[Task directions]:
What you produce should be every line from the data that includes "with".

Saved data entries:
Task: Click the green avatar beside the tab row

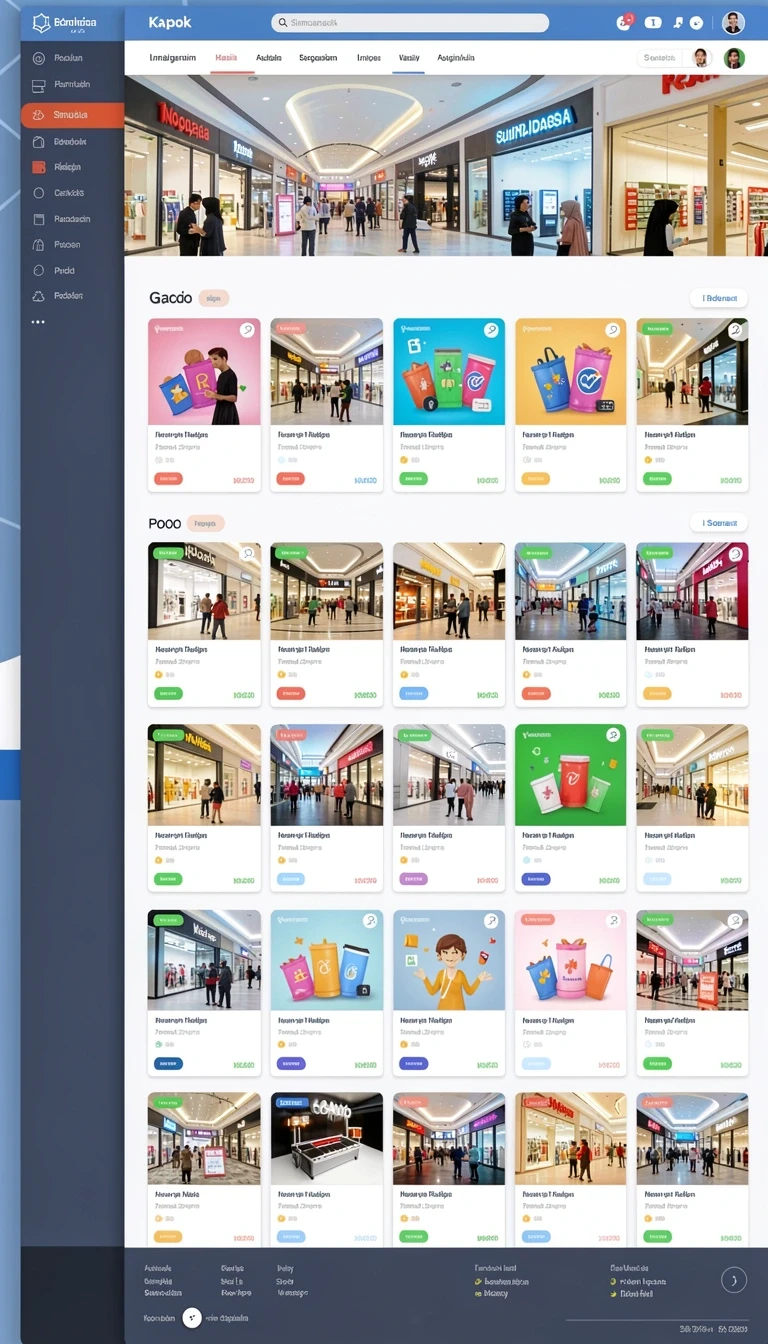Action: pyautogui.click(x=734, y=58)
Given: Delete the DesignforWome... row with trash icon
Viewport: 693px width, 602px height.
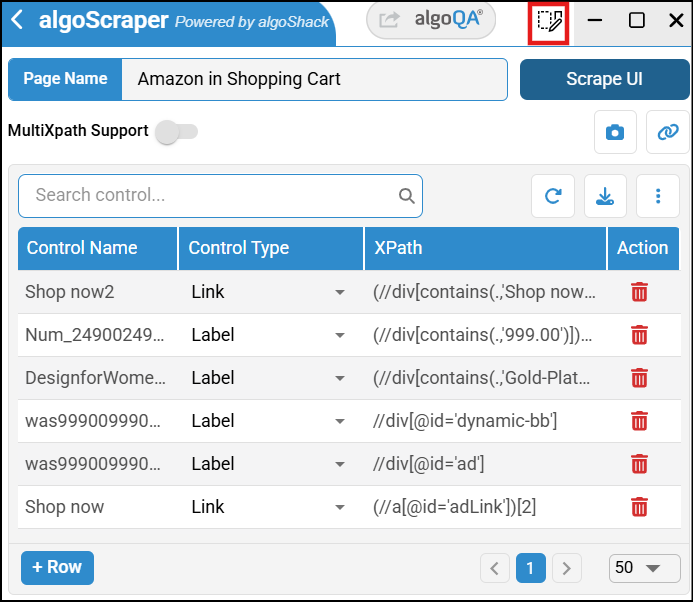Looking at the screenshot, I should pyautogui.click(x=639, y=378).
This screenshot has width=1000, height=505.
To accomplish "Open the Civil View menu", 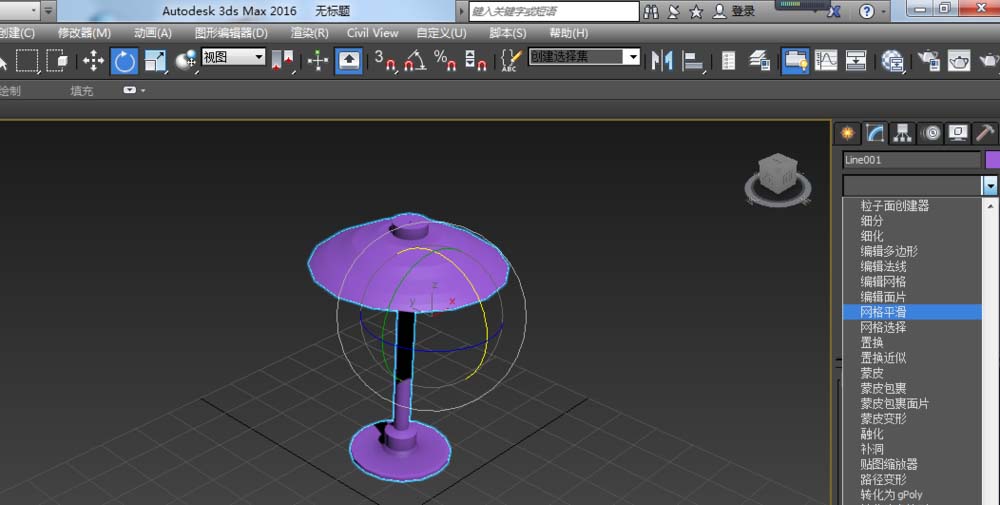I will coord(372,33).
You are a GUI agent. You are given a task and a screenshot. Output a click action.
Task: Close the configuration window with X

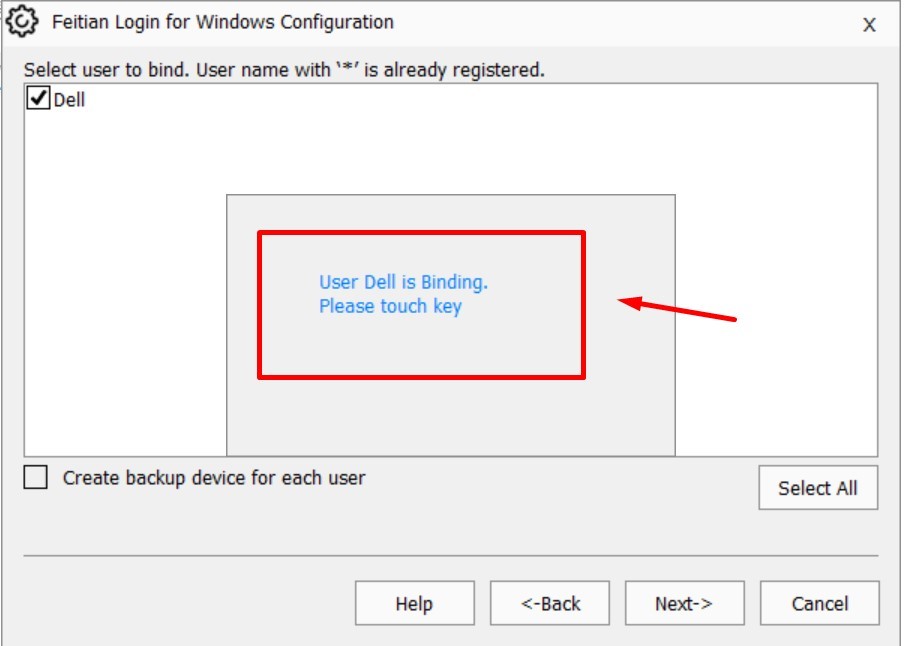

[Completed task]:
Given: Delete the DesignforWome... row with trash icon
Task: Close the configuration window with X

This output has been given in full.